Exercise objective » Every line from the one containing "How do I perform: Click the 订单管理" to the one containing "Expand the 导入" in the records below, both included, must be set down exactly, and no other line.

Exercise data »
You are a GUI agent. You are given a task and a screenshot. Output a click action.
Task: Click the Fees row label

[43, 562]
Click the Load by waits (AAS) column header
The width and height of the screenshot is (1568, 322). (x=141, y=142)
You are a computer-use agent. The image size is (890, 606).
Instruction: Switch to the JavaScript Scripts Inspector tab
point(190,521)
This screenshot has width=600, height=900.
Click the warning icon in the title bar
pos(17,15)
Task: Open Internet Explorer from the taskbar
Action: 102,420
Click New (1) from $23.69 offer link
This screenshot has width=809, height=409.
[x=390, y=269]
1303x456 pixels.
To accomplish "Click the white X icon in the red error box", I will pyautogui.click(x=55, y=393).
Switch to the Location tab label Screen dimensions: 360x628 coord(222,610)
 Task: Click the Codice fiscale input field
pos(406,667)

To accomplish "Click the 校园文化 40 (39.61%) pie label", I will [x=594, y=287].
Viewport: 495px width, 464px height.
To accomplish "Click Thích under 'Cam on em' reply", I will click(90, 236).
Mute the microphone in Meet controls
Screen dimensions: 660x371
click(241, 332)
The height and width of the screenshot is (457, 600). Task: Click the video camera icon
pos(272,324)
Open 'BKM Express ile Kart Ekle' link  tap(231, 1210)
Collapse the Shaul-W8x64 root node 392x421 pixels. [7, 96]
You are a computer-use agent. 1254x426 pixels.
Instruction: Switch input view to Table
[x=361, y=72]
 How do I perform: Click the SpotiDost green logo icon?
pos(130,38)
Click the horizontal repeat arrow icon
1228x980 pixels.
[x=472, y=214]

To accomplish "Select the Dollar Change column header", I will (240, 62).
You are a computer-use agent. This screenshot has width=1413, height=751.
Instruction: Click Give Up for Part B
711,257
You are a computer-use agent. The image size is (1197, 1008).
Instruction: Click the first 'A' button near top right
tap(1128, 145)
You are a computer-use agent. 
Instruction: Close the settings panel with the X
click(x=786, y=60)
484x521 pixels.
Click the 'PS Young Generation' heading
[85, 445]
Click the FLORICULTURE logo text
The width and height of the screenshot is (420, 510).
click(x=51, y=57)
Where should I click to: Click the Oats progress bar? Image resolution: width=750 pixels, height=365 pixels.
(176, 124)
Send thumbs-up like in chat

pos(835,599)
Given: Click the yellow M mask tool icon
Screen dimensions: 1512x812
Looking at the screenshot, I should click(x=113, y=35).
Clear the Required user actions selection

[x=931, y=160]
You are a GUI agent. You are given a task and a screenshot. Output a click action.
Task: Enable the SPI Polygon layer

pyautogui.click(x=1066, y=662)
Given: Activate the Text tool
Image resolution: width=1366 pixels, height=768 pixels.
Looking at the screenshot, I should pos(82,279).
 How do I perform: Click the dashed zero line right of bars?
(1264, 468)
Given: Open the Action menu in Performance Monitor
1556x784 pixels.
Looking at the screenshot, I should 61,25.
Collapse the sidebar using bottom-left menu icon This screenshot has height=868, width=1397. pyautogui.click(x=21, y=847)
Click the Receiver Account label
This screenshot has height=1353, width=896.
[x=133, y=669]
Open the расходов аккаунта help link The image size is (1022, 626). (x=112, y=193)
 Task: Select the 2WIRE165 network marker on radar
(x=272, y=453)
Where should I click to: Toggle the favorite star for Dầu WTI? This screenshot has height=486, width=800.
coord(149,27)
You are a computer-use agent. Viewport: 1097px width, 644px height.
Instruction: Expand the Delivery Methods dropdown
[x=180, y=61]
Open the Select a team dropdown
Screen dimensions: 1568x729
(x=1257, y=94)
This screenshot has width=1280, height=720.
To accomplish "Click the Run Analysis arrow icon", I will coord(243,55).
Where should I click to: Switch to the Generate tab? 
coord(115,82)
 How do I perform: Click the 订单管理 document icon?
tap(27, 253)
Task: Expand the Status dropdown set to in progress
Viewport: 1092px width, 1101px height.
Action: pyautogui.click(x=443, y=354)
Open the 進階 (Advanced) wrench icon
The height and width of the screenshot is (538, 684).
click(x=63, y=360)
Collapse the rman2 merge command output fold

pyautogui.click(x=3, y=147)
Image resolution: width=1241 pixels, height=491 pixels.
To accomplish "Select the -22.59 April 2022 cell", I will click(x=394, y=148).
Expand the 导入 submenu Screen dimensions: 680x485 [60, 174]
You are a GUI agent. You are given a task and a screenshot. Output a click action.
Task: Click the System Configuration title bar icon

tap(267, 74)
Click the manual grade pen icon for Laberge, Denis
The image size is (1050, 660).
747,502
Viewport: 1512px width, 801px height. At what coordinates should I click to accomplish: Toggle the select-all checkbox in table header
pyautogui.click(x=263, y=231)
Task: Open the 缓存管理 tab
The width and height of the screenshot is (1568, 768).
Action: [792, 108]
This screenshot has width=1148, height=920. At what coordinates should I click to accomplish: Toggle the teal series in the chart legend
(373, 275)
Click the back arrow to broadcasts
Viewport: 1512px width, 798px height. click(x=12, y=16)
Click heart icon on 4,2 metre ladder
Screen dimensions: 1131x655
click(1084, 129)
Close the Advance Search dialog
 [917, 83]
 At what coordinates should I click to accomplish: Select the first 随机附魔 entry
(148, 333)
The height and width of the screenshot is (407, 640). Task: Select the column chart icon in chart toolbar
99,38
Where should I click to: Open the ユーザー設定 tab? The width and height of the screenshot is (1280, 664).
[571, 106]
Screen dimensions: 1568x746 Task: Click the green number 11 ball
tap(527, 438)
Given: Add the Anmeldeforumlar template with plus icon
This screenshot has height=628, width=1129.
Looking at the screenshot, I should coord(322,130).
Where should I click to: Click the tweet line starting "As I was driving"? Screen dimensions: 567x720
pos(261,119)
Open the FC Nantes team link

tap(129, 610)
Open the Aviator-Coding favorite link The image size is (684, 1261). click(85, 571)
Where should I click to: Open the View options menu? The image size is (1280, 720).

Solved exercise »
 How do I perform: Click the 订单管理 document icon?
tap(27, 253)
Task: Expand the Status dropdown set to in progress
Viewport: 1092px width, 1101px height.
Action: pyautogui.click(x=443, y=354)
Open the 進階 (Advanced) wrench icon
The height and width of the screenshot is (538, 684).
click(x=63, y=360)
Collapse the rman2 merge command output fold

pyautogui.click(x=3, y=147)
Image resolution: width=1241 pixels, height=491 pixels.
To accomplish "Select the -22.59 April 2022 cell", I will click(x=394, y=148).
Expand the 导入 submenu Screen dimensions: 680x485 [60, 174]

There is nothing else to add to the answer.